**SET TASK:** Number these lines in a list, skipping any blank ones.

___

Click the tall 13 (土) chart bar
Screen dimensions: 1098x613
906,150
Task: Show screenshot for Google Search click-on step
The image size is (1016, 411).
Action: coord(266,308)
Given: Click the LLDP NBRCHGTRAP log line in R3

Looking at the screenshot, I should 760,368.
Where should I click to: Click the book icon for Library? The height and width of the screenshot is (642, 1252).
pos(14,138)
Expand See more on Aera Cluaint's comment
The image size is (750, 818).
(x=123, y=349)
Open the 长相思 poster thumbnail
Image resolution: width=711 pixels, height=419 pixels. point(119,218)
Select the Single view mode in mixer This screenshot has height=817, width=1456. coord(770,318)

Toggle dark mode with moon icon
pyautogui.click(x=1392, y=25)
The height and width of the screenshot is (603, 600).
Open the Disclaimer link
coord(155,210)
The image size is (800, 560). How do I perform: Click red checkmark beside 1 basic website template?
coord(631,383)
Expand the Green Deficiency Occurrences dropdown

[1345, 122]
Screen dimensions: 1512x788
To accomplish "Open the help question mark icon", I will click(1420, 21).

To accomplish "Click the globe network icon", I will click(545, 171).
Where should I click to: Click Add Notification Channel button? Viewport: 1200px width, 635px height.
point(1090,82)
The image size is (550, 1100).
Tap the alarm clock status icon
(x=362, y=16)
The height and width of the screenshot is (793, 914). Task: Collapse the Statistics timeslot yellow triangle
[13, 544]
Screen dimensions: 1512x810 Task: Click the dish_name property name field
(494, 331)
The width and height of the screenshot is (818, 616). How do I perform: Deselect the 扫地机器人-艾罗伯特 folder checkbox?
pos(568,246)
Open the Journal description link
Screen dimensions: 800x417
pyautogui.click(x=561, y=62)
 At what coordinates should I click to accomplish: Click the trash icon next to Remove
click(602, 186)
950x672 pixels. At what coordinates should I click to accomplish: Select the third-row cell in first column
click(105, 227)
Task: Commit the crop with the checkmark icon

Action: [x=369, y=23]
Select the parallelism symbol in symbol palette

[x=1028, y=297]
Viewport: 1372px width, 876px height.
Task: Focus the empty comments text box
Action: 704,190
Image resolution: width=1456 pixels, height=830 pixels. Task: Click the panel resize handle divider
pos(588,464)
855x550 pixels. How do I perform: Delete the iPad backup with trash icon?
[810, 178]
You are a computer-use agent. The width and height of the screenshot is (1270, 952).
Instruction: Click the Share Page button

___

**RIGHT ANSWER:**
1. Click the tall 13 (土) chart bar
2. Screen dimensions: 1098x613
3. 906,150
4. Task: Show screenshot for Google Search click-on step
5. The image size is (1016, 411).
6. Action: coord(266,308)
7. Given: Click the LLDP NBRCHGTRAP log line in R3
8. Looking at the screenshot, I should 760,368.
9. Where should I click to: Click the book icon for Library? The height and width of the screenshot is (642, 1252).
10. pos(14,138)
11. Expand See more on Aera Cluaint's comment
12. The image size is (750, 818).
13. (x=123, y=349)
14. Open the 长相思 poster thumbnail
15. Image resolution: width=711 pixels, height=419 pixels. point(119,218)
16. Select the Single view mode in mixer This screenshot has height=817, width=1456. coord(770,318)
17. Toggle dark mode with moon icon
18. pyautogui.click(x=1392, y=25)
19. The height and width of the screenshot is (603, 600).
20. Open the Disclaimer link
21. coord(155,210)
22. The image size is (800, 560). How do I perform: Click red checkmark beside 1 basic website template?
23. coord(631,383)
24. Expand the Green Deficiency Occurrences dropdown
25. [1345, 122]
26. Screen dimensions: 1512x788
27. To accomplish "Open the help question mark icon", I will click(1420, 21).
28. To accomplish "Click the globe network icon", I will click(545, 171).
29. Where should I click to: Click Add Notification Channel button? Viewport: 1200px width, 635px height.
30. point(1090,82)
31. The image size is (550, 1100).
32. Tap the alarm clock status icon
33. (x=362, y=16)
34. The height and width of the screenshot is (793, 914). Task: Collapse the Statistics timeslot yellow triangle
35. [13, 544]
36. Screen dimensions: 1512x810 Task: Click the dish_name property name field
37. (494, 331)
38. The width and height of the screenshot is (818, 616). How do I perform: Deselect the 扫地机器人-艾罗伯特 folder checkbox?
39. pos(568,246)
40. Open the Journal description link
41. Screen dimensions: 800x417
42. pyautogui.click(x=561, y=62)
43.  At what coordinates should I click to accomplish: Click the trash icon next to Remove
44. click(602, 186)
45. 950x672 pixels. At what coordinates should I click to accomplish: Select the third-row cell in first column
46. click(105, 227)
47. Task: Commit the crop with the checkmark icon
48. Action: [x=369, y=23]
49. Select the parallelism symbol in symbol palette
50. [x=1028, y=297]
51. Viewport: 1372px width, 876px height.
52. Task: Focus the empty comments text box
53. Action: 704,190
54. Image resolution: width=1456 pixels, height=830 pixels. Task: Click the panel resize handle divider
55. pos(588,464)
56. 855x550 pixels. How do I perform: Delete the iPad backup with trash icon?
57. [810, 178]
58. You are a computer-use agent. The width and height of the screenshot is (1270, 952).
59. Instruction: Click the Share Page button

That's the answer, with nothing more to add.